A 288 page report by forensic accountants PKF Littlejohn for Cambridgeshire County Council into the March based Community Transport triumvirate FACT, HACT and ESACT (hereafter FHE) lifts the lid on the lack of scrutiny and disregard to procurement regulations that went on for many years.

The first striking thing about the report is the chronicling of the breadth and scale of FHE manager Joe Philpott’s negotiations that secured hundreds of thousands of pounds worth of grants, on the grounds that they would support the transport needs of the elderly and disadvantaged in remote rural areas.

In reality – while domestic services for the needy were carried out – Ms Philpott secured a vast and growing number of lucrative commercial transport contracts from Cambridgeshire County Council.

When FACT took over the running of the struggling Huntingdonshire based Nene and Ouse community bus group in 2013 she threatened to withdraw key community transport services. The new organisation was called HACT (Huntingdonshire Association for Community Council) and straightway it was awarded nine commercial contracts from the county council worth £250,000 per year without having to go to tender and without any advertising to other potential bidders.

Over the last few years the Cambridgeshire Bus, Coach and Taxi Association (CBCTA) has repeatedly pointed out that the generous (and largely unapproved) grants and commercial contracts have mostly funded not community transport but the rapid growth of a fleet of minibuses used to service commercial contracts.

At the same time demand for community transport services (FHE’s raison d’être), has remained more or less static.

FACT and HACT had 33 more vehicles at the end of 2016 than three years earlier. These are net increases, so taking disposals into account actual purchases will be correspondingly higher.

A cursory look at the modest surpluses of income over expenditure make it unclear where HACT and FACT found the funds to make that sort of net increases to their fleet (£241,000 additions in 2016 for FACT alone).

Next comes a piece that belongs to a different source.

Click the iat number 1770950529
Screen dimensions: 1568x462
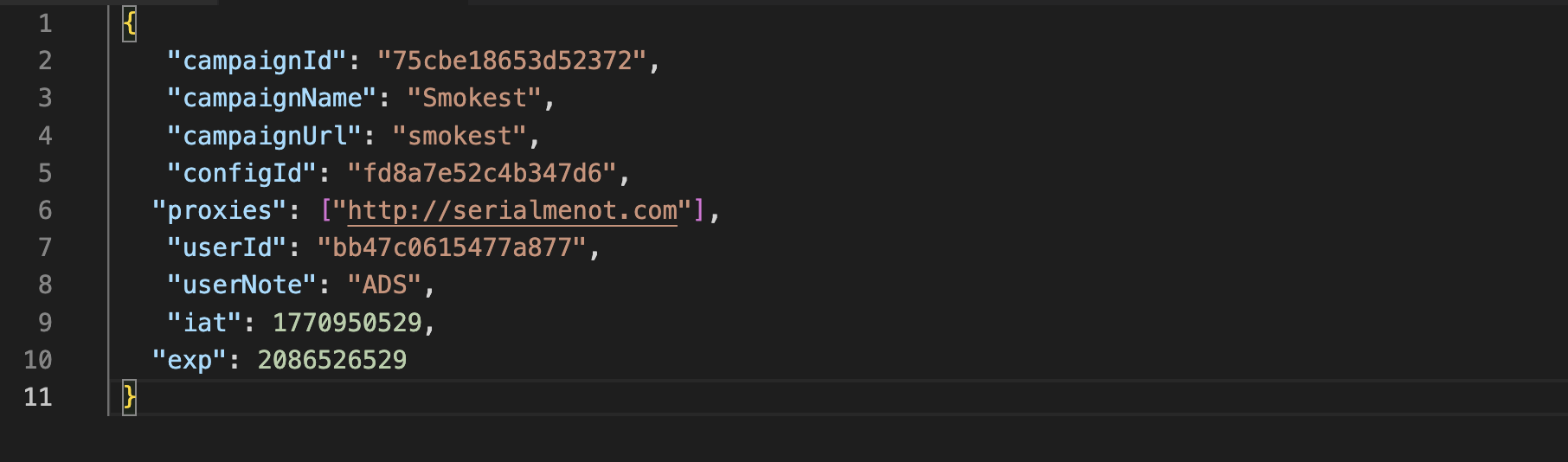point(347,323)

The second striking theme in the report is how funding and commercial contracts were effortlessly secured by FHE, with little or no evidence of going through a formal or transparent procurement process. Where the authorities do not deny the procurement rules were overridden, documents are unavailable and records have gone missing.

The PKF report shows there is no formal audit trail for the set-up funding for HACT or Ely based ESACT (£202,000 and £86,000 respectively). The county council was responsible for drawing up the grant application documents but one is missing and the other unsigned.

The £202,000 set up payment to HACT in 2013 was paid on March 26, 2013, two days before it was registered with the Charity Commission.

The £85,923 set up payment for ESACT appears nowhere in Cambridgeshire County Council’s supplier spend data, nor is any evidence held of authorisation for ESACT’s start-up funding by the Cambridge Future Transport Governance Group or the council leadership.

There is also no grant agreement or a loan agreement for the £20,000 working capital loan within the seed funding that was supposed to be paid back. Quentin Baker, the county council’s former director of law (he quit suddenly in May) is shown in the report to have warned county council officers about the likelihood of funding being in breach of state aid regulations. His warnings were apparently ignored.

PKF prints a copy of an email in which Mr Baker set out the risks facing the county council in short cutting procurements and also threw into the mix the possibility of a legal challenge and judicial review.

In one part he warns of a “risk of loss of reputation” if word got out that commercial contracts for HACT had been automatically extended without going out to tender.

And he also questioned whether the county council was going against the principles of “competition, transparency and clarity” which were part of an EU directive on procurement.

PKF’s report suggests that LGSS lawyers overseeing the county council’s contracts with the FHE had little or no idea of the state aid rules applicable.

The county council’s community transport officer is also shown to have been unaware of the auditing requirements for FHE.

He told investigators he read the FHE annual accounts but admits to not being experienced in interpreting them.

He also told PKF he did not know how to check for cross subsidisation (grant money for community transport services being diverted to support commercial activity).

PKF also reveal that the county council, in contravention of the annual grant agreements, failed to receive budgets or action plans from FACT or HACT, did not undertake an annual review nor have sight of the statistics required by the agreements are provided.

Many of the issues raised in the PKF report have been highlighted repeatedly in Cambs Times articles going back to 2012 – each time councillors and officials and crucially FHE itself has denied any wrong doing.

There will be much now for the county council to inspect – not least the awarding of contracts to that were labelled ‘emergency’ and so therefore outside normal procurement rules whereas in fact PKF has shown they weren’t.

Senior county council officials from the top down (former chief executive Mark Lloyd declined to even respond to a comprehensive report handed to him by this newspaper four years ago) failed to take any action for years on serious abuses of the contract procedure rules.

Councillors have been aware of CBCTA’s campaign for several years and have received stark evidence of the alleged irregularities on numerous occasions.

It raises uncomfortable questions about scrutiny and accountability under the government’s localism policy.

The FHE business model has clearly been extremely successful.

But as PKF has confirmed the community transport empire created by Ms Philpott and her board of management – many of them ironically local councillors -will face inevitable challenge.